Exercise brief →
Reproduce exactly the lines below from the one containing "Instruction: Click the Accounts person icon" through the one containing "Click the Upload", including both, and nothing else.

[Collected data]
◇ ◇ ◇ ◇ ◇
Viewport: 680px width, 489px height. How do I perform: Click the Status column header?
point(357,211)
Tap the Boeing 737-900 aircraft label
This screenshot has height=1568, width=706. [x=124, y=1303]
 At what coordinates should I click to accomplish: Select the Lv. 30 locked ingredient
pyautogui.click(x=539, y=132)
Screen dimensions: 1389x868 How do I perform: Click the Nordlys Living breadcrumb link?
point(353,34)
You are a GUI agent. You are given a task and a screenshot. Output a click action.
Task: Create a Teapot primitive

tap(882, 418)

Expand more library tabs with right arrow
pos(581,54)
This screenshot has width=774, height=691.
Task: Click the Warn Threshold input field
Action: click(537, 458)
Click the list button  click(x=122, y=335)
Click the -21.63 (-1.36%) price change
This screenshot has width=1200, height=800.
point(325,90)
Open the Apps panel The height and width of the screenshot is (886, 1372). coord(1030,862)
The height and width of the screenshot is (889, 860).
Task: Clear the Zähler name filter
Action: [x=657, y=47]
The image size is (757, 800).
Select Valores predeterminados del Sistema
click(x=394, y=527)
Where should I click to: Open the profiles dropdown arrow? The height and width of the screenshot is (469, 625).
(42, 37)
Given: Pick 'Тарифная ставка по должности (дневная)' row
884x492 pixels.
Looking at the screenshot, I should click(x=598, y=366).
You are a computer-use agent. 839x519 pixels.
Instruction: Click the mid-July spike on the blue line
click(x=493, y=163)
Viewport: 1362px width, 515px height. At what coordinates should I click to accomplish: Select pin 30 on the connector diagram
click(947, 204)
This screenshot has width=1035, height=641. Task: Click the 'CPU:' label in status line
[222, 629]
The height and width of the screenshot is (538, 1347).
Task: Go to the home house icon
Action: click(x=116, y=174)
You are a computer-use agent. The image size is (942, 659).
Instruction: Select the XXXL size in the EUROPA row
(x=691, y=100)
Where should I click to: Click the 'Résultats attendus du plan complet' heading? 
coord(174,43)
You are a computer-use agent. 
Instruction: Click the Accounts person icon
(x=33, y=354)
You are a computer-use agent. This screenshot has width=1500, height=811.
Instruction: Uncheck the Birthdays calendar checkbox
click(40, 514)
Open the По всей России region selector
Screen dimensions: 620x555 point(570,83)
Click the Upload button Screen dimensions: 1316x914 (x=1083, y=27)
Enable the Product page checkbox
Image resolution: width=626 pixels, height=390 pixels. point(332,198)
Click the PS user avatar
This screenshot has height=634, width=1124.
◇ ◇ ◇ ◇ ◇
Expected answer →
Instruction: Click the Accounts person icon
(x=33, y=354)
You are a computer-use agent. This screenshot has width=1500, height=811.
Instruction: Uncheck the Birthdays calendar checkbox
click(40, 514)
Open the По всей России region selector
Screen dimensions: 620x555 point(570,83)
Click the Upload button Screen dimensions: 1316x914 (x=1083, y=27)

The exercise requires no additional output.